Kita hidup di dunia yang lebih baik. Perempuan dapat menikmati hak yang sama seperti laki-laki hampir dalam semua aspek kehidupan. Indonesia, negara dengan penduduk Muslim terbesar di dunia, pernah memiliki seorang presiden perempuan. Di Filipina, banyak posisi utama diduduki oleh perempuan, seperti Ketua MA, Senator, dan bahkan jenderal militer. Namun, masih banyak wanita yang tunduk pada berbagai bentuk eksploitasi: perdagangan manusia, prostitusi, kekerasan dalam rumah tangga, dan kejahatan seksual. Mengikut Yesus berarti kita berdiri melawan ketidakadilan terhadap perempuan.
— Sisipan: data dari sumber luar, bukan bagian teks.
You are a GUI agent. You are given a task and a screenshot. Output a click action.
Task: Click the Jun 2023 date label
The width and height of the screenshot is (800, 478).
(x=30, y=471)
Injil juga menunjukkan kepada kita bahwa perempuan mampu memberitakan iman. Tentunya, perempuan tidak bisa berkhotbah di mimbar, tapi banyak dari mereka yang bertanggung jawab dalam pertumbuhan iman di banyak komunitas. Saya masih ingat bagaimana ibu saya mengajarkan saya doa-doa dasar dan rosario. Dia juga mendorong saya aktif di Gereja dan mencintai Ekaristi. Di Indonesia, di banyak paroki, para imam menerima ‘rantangan’ dari umat, dan banyak wanita yang terlibat dalam menyediakan makanan bagi para imam ini. Beberapa suster dan awam perempuan telah memberikan kontribusi bagi formasi filosofis dan teologis saya, dan mereka ada para guru yang handal. Akhirnya, banyak perempuan telah bermurah hati untuk mendukung Gereja dan misi Evangelisasi, melalui sumber daya mereka, waktu, tenaga dan doa. Dari kedalaman hati kita, kita berterima kasih kepada para perempuan ini.